The government programme bears the hallmarks of the far right and goes far beyond the reactionary policies implemented by Borissov, who was prime minister from 2009 to 2013 and again from 2014 to 2017. He resigned both times, in 2013 after mass protests, and again this year, after his favoured candidate for the presidency failed to win the presidential elections.

The new government programme provides for a massive build-up of state forces in order to prevent any refugees entering the country. The borders are to be reinforced to repel all immigrants. Illegal immigrants are to be rapidly deported. Police presence is to be stepped up in all cities and villages, with some police duties transferred to private security companies and local authorities. In reality, this means that the existing fascist gangs, which are already intimidating immigrants, have been officially legitimised.

For some time, fascist militias have been hunting down refugees along the country’s borders. There have already been fatalities as a result. The government has tacitly tolerated this policy.

In this context, the government anticipates “active cooperation” between the military and “patriotic organisations” to install “patriotic spirit into our young people”. On the subject of education, the government paper states: “patriotism in the education system should be the basis for education and the uplifting of the Bulgarian spirit, a means for forming a sense of solidarity in society and devotion to the homeland.”

Another component of the coalition agreement is the clampdown on democratic rights on the pretext of combating “terrorism, organised crime and corruption”. It also provides for measures against radicalisation and extremism. In a government including members of paramilitary groups, this means the intimidation of political opponents.

After intense debate, the coalition agreed on a tiny increase to the minimum wage and minimum pension. The latter is to be increased from €80 to €100. The minimum wage is also expected to rise at a similar level within the next four years. This barely noticeable increase will be offset by cuts to social benefits.

All pensions approved by 2010 are to be re-examined and new criteria introduced to limit pensions. This was a central demand of the UP, which claimed that Roma were illegally benefitting from disability pensions. It is likely that pensions will now be massively reduced, especially for members of the Roma minority.

Military spending is also to be increased to 2 percent of GDP within the next four years.
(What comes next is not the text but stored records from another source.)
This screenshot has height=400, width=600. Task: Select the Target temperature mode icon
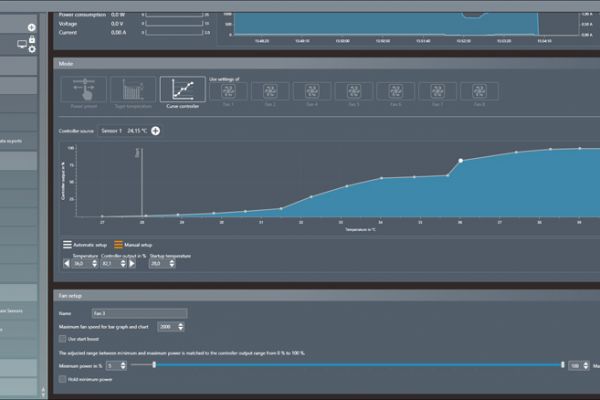132,91

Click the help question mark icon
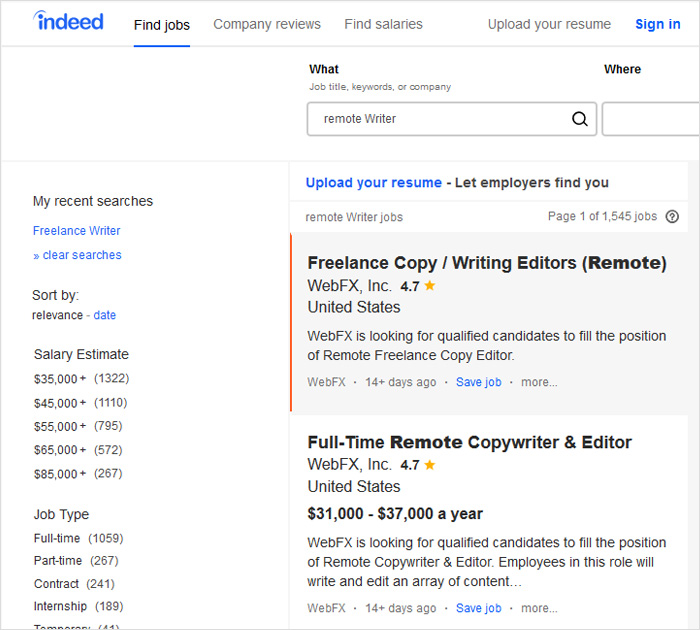[x=672, y=216]
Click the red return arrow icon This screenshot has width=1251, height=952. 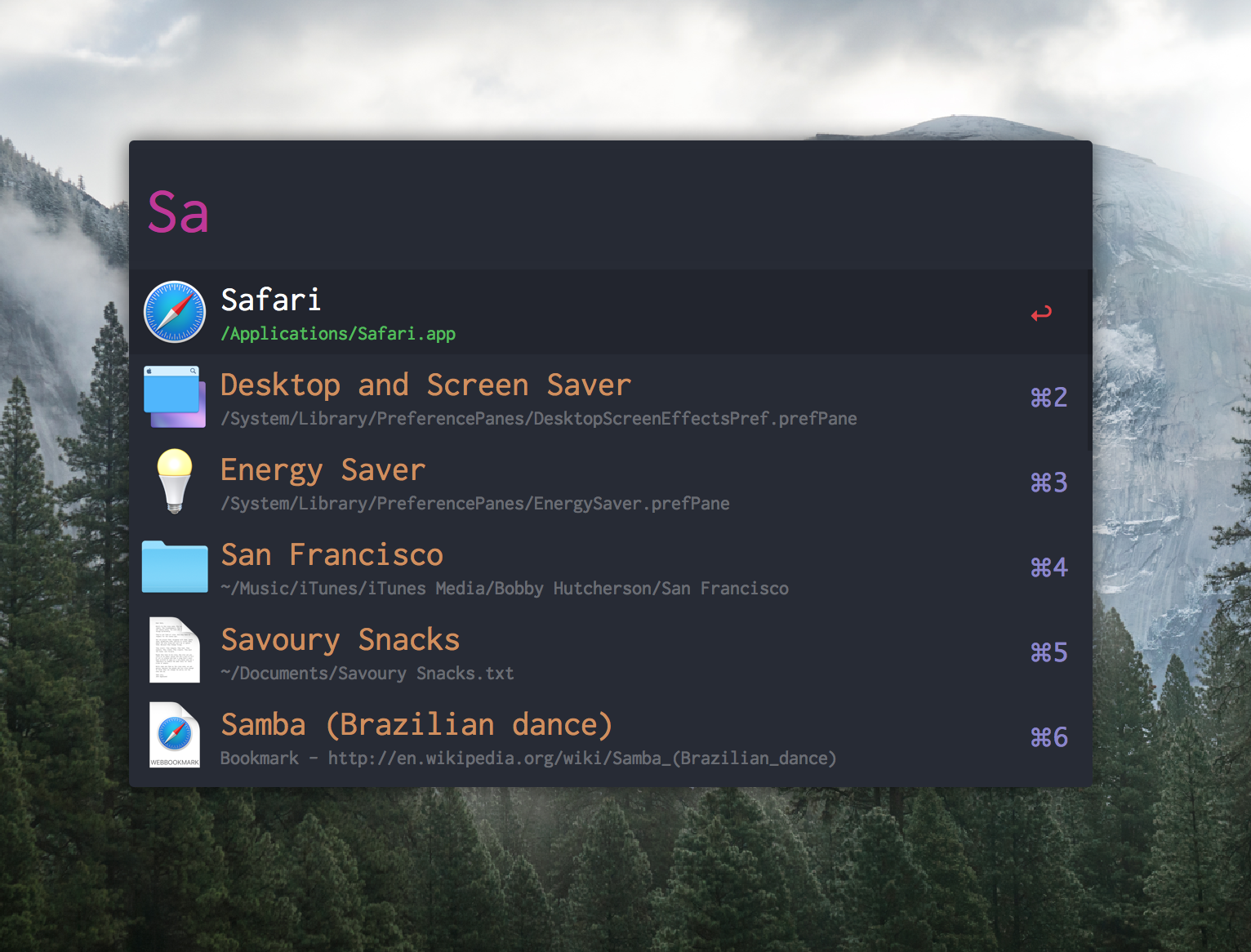[1041, 314]
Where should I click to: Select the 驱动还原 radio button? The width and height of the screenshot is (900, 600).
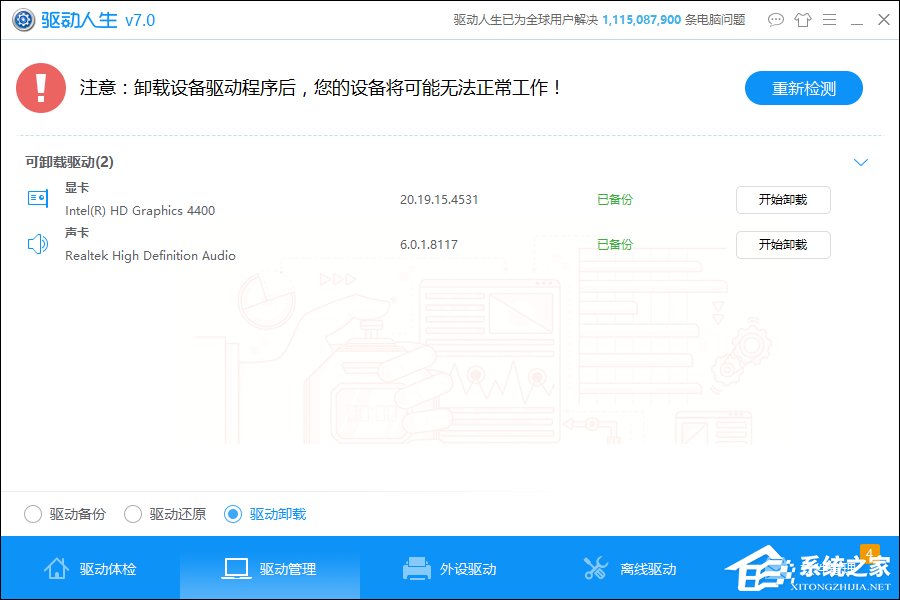pos(133,513)
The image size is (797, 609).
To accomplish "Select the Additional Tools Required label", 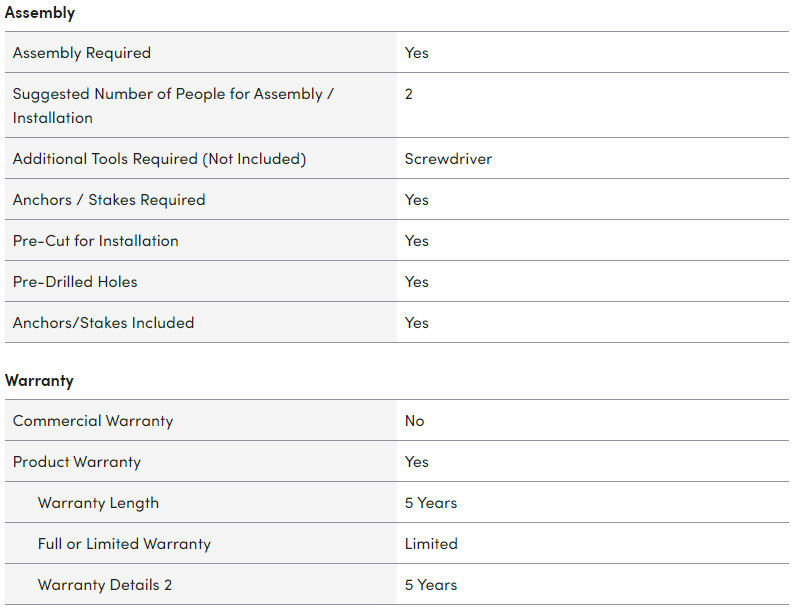I will 159,158.
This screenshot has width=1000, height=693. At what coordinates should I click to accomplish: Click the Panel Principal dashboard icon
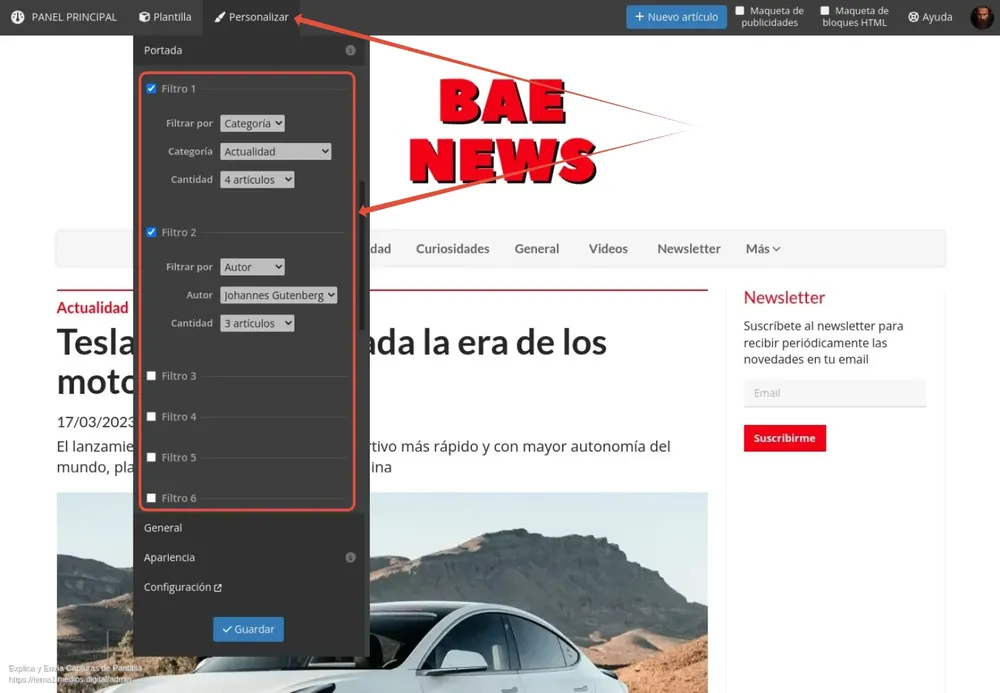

At the same time, a balanced budget is planned by 2020—a proposal that can only be realised through massive budget cuts in all other areas.

Officially, the coalition partners have agreed on a commitment to NATO and the EU. Bulgaria is an “active and reliable partner,” the government said.

In fact, the country’s relationships with the EU and Russia are highly controversial. The election of Rumen Radev to the post of president in November last year was interpreted as a turn toward Russia. Radev and the chairman of the Socialist Party, Korneliya Ninova, are advocates of ending EU sanctions against Russia and closer cooperation with Moscow. For his part, Borissov is a supporter of the EU.

The parties of the UP alliance had called for the lifting of sanctions against Russia in the election campaign, and Attack has called in the past for a referendum for a withdrawal from NATO. The coalition agreement tries to cover over these contradictory positions with its slogan for a “pragmatic foreign policy”.